**SUPPLIED PASSAGE:**
%%
[geeks] examples of vector processors (vs scalar

Mon Aug 5 16:18:41 CDT 2002

jdboyd at cs.millersville.edu writes:

>Now (and this is from listening to others, rather than personal
>experience), Altivec allows adding 2 sets of 4 floats in one instruction
>like above (this part I know personally from reading the docs, and
>reviewing OS X code that used the units).  Cray's (and here is where I
>get to the hear say) can add 2 sets of 4 floats together like that one
>instruction, but they can also add a 2 sets of a few hundred floats
>together in one instruction as well.

If I understand the Crays correctly, the fact that one instruction
operates on a large array does *not* mean that all the elements
are actually calculated simultaneously. It's actually just a
really really optimized loop, initiated by a single instruction.
%%
**GIVEN MATERIAL:**
%%
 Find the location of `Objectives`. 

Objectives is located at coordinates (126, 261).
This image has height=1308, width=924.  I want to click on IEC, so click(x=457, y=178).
%%
**THINGS TO DO:**
A) According to the post about vector processors, what does a single Cray instruction on a large array actually amount to?
B) Carry the post about vector processors forward from its final sentence.
You can set the lines aside; they aren't needed.

**ANSWERS FOR THIS EXERCISE:**
A) A really optimized loop started by a single instruction.

B)
Obviously that lets you tune the hardware to keep all the stages
of the pipeline running optimally, but it isn't what would be called
"SIMD" in the MPP world.

The post-Seymour CDC supers (CDC-205?, ETA) actually had memory-to-memory
vector instructions, so the memory interface was part of that specially
tuned & optimized loop too, which gives stunning results.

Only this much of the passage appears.